On the other hand, there are many purposes for which money may properly be raised and used which are deemed public although incidental private advantage results therefrom. Thus bounties may be given for acts which are deemed advantageous to the public, such as enlistment in the military service, the killing of wild animals, or the like, from which a public advantage arises, although the money is paid to private individuals. Public money may be expended for internal improvements such as the creation or preservation of water power, the construction of canals, and the improvement of the highways; although the benefits of such improvements are not equally enjoyed by all persons. So public money may be raised and expended for the construction of levees, drains, and ditches, which promote the safety and health and welfare of great numbers of persons, although it may be that many of those required to pay such taxes are not personally interested in the improvement. (See Wurts v. Hoagland.) The power of the federal government to impose a protective tariff, that is, a tax by which money is raised although the rate of tax and the subjects of taxation are determined to some extent with reference to incidental benefits to manufacturers, is upheld on the ground that as the government has a right to raise money by taxes on imports, it may, in its discretion, so adjust those taxes as to foster or benefit particular industries.
An interesting example of the exercise of the power to levy taxes or create indebtedness for a public purpose but with incidental private benefits is that of granting public aid in the construction of railroads. Such enterprises are usually organized and carried on by private capital and for private profit; and yet a railroad when constructed is in some sense a public highway, a work of public improvement.
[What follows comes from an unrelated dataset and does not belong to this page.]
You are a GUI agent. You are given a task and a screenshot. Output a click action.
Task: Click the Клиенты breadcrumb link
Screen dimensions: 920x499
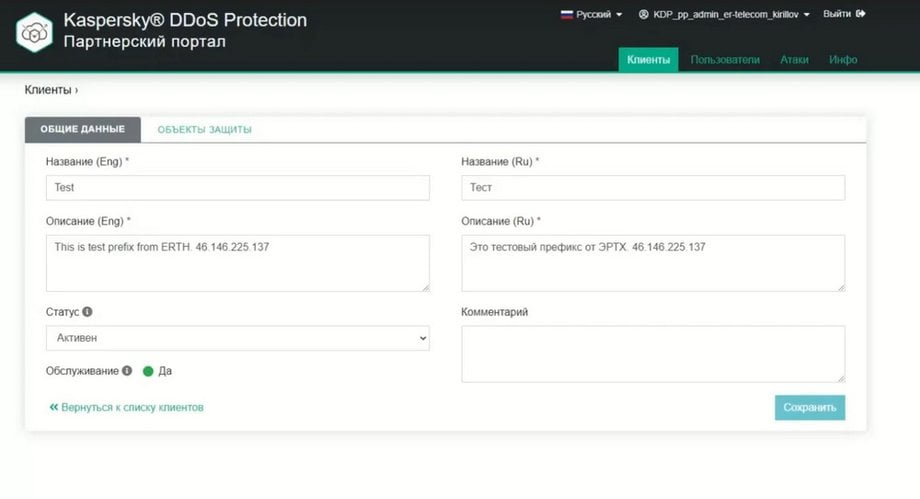[48, 90]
The legislature may regulate the rates to be charged by the railway company, and it may authorize the company to take private property for its right of way, depot grounds, and other necessary purposes without the consent of the owner on making him just compensation, in the exercise of the power of eminent domain. Therefore, taxes voted or bonds issued by counties, cities, or towns in aid of a railroad are for a legitimate public purpose, although incidentally for the private advantage of those engaged in the enterprise. (See Perry v.Keene and Railroad Co. v. Otoe.)
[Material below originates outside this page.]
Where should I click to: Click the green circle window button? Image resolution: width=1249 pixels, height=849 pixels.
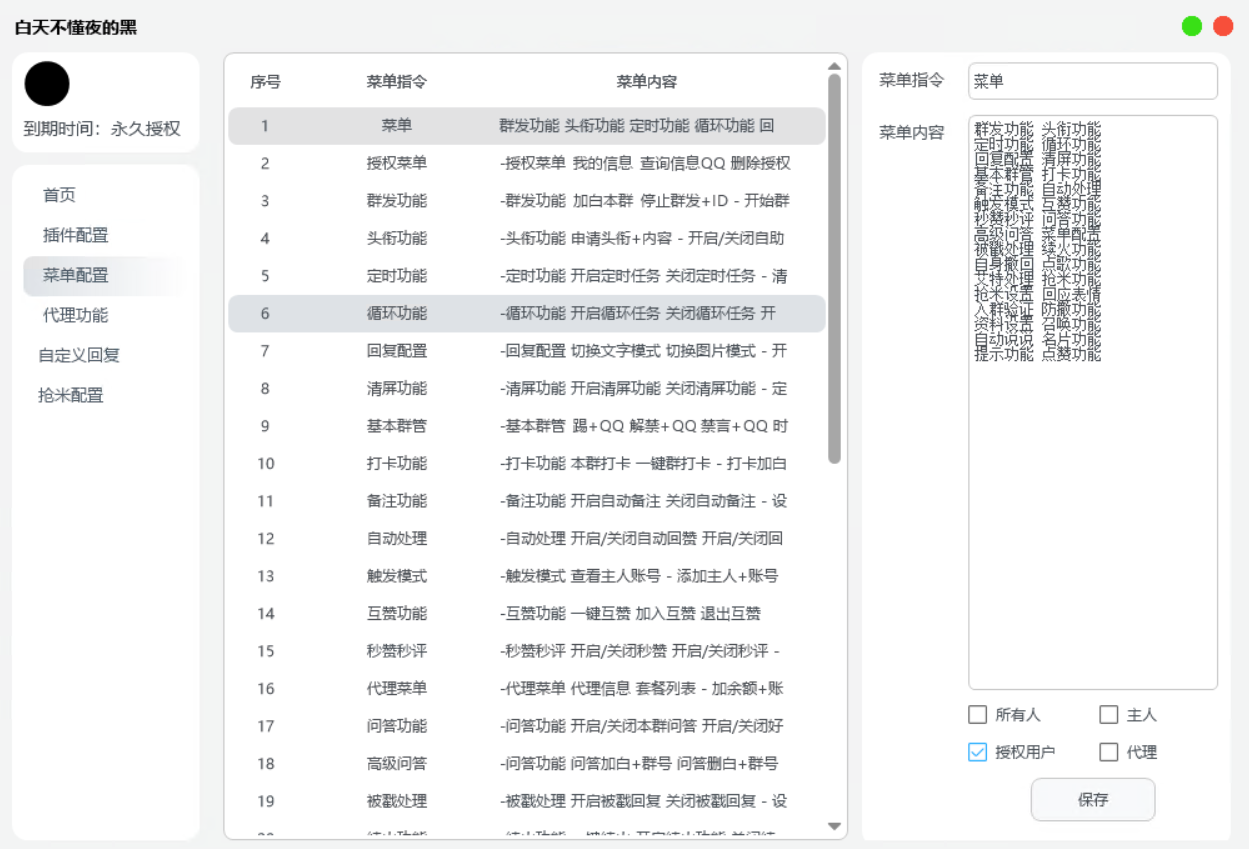(1192, 26)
Exemption from taxation in behalf of persons or organizations devoting their property to religious, charitable, or educational purposes rests on substantially the same ground. Exemption of private property owned and used for private benefit is objectionable, because a heavier burden is thereby thrown upon other property, but if the use to which the property is put is in some sense for the public advantage rather than for private gain, it may be proper to relieve it from the general burden of taxation which rests on other property.
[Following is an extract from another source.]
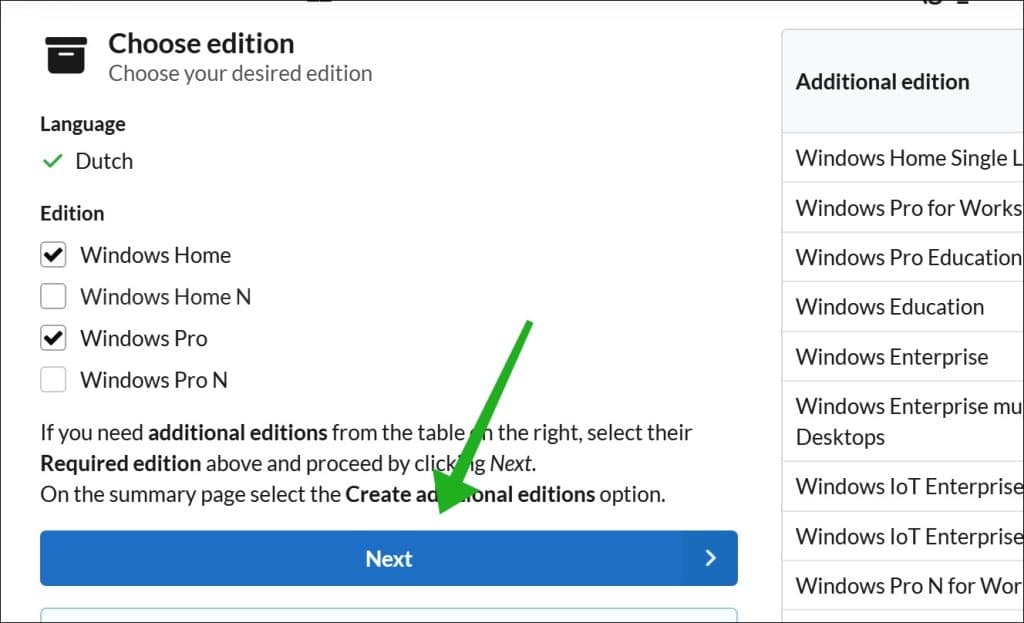Click the first Windows IoT Enterprise row

point(903,487)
Indeed, exemptions have been upheld as to property used for purposes for which taxes could not be properly levied or public indebtedness incurred. Thus property used for religious purposes is generally exempted from taxation, although the levying of taxes for such purposes would not be authorized. But attempts to grant exemptions to persons using their property for purely private purposes, even though such use may be incidentally beneficial to the public, have generally been held to be unauthorized.